Look in the material below for the line holding "Where should I click to: Toggle". Set it down exactly, with each later line up to and including the line holding "Given: Open the".

Supplied data
[Start of section]
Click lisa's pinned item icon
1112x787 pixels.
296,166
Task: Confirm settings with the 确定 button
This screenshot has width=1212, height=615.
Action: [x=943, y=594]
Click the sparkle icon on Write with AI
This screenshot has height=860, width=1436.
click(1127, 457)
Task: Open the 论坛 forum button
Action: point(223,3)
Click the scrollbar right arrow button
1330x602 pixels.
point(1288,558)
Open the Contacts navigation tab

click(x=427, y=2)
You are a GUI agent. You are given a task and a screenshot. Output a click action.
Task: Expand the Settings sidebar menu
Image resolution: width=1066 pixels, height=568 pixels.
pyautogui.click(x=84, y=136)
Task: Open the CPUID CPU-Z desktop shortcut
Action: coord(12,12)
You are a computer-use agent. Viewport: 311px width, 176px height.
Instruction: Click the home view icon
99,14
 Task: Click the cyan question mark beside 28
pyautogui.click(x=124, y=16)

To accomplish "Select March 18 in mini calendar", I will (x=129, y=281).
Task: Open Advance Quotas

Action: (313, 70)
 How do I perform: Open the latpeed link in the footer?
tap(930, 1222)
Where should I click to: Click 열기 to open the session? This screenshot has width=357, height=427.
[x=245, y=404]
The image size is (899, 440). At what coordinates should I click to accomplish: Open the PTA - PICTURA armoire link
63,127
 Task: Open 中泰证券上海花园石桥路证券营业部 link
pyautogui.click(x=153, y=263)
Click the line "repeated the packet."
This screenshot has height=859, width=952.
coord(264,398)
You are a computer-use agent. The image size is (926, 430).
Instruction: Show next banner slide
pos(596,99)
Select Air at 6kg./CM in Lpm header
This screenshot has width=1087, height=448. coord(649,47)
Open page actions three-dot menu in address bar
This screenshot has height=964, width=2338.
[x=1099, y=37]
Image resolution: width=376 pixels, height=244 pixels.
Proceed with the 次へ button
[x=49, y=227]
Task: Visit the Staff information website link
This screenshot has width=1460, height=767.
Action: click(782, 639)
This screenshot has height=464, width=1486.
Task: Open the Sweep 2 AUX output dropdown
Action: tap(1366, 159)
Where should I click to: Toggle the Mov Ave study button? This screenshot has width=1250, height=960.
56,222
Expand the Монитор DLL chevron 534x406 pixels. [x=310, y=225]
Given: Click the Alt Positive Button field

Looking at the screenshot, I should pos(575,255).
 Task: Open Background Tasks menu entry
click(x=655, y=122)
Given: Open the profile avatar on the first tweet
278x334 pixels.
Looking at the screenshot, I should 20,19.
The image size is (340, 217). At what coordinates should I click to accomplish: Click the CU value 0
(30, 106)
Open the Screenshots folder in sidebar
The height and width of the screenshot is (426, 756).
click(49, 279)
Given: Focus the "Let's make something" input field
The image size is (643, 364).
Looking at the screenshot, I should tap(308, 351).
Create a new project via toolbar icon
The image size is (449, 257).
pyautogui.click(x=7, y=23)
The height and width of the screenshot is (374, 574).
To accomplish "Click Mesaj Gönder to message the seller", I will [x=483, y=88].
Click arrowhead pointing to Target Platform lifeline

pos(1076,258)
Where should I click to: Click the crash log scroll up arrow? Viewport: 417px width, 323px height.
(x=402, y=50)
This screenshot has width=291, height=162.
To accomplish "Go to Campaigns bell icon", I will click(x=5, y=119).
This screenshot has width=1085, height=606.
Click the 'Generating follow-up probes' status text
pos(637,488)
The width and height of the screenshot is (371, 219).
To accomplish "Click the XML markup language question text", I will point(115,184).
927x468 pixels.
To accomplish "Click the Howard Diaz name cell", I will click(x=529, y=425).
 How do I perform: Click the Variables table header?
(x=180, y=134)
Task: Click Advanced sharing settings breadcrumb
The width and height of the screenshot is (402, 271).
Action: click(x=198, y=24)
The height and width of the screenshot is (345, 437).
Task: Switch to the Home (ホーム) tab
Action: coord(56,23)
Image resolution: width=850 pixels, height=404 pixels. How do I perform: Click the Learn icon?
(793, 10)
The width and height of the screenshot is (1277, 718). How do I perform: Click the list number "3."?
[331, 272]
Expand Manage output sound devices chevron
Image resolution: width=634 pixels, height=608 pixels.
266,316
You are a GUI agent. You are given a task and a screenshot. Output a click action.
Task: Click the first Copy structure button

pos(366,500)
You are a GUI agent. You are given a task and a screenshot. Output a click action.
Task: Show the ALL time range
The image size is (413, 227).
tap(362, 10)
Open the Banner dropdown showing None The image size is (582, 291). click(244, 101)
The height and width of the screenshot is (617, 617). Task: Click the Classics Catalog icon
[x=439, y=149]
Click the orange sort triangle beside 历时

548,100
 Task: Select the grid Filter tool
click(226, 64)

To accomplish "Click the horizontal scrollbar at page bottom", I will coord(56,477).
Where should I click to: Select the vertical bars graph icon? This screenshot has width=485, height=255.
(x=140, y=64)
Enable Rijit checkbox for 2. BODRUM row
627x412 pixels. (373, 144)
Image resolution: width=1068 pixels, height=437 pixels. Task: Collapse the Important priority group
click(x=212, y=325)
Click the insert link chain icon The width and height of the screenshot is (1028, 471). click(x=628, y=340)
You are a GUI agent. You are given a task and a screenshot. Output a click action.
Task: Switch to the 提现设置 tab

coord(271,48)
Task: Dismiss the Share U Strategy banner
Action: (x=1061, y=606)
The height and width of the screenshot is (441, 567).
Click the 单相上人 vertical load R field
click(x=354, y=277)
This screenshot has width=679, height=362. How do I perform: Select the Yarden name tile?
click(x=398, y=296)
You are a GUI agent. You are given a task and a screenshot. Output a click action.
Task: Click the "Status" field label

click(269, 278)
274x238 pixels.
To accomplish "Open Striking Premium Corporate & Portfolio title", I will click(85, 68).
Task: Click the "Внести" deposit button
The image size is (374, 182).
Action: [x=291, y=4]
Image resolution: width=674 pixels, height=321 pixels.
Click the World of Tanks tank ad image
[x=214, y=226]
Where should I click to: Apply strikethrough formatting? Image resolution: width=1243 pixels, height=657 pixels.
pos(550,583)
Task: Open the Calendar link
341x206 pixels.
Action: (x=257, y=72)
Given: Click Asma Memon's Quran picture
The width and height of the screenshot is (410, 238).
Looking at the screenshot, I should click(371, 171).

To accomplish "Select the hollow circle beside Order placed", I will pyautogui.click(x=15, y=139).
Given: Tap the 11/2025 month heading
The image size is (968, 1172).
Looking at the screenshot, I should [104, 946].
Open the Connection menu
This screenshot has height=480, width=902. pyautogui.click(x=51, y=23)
[End of section]
Result
Where should I click to: Toggle the Mov Ave study button? This screenshot has width=1250, height=960.
56,222
Expand the Монитор DLL chevron 534x406 pixels. [x=310, y=225]
Given: Click the Alt Positive Button field

Looking at the screenshot, I should pos(575,255).
 Task: Open Background Tasks menu entry
click(x=655, y=122)
Given: Open the profile avatar on the first tweet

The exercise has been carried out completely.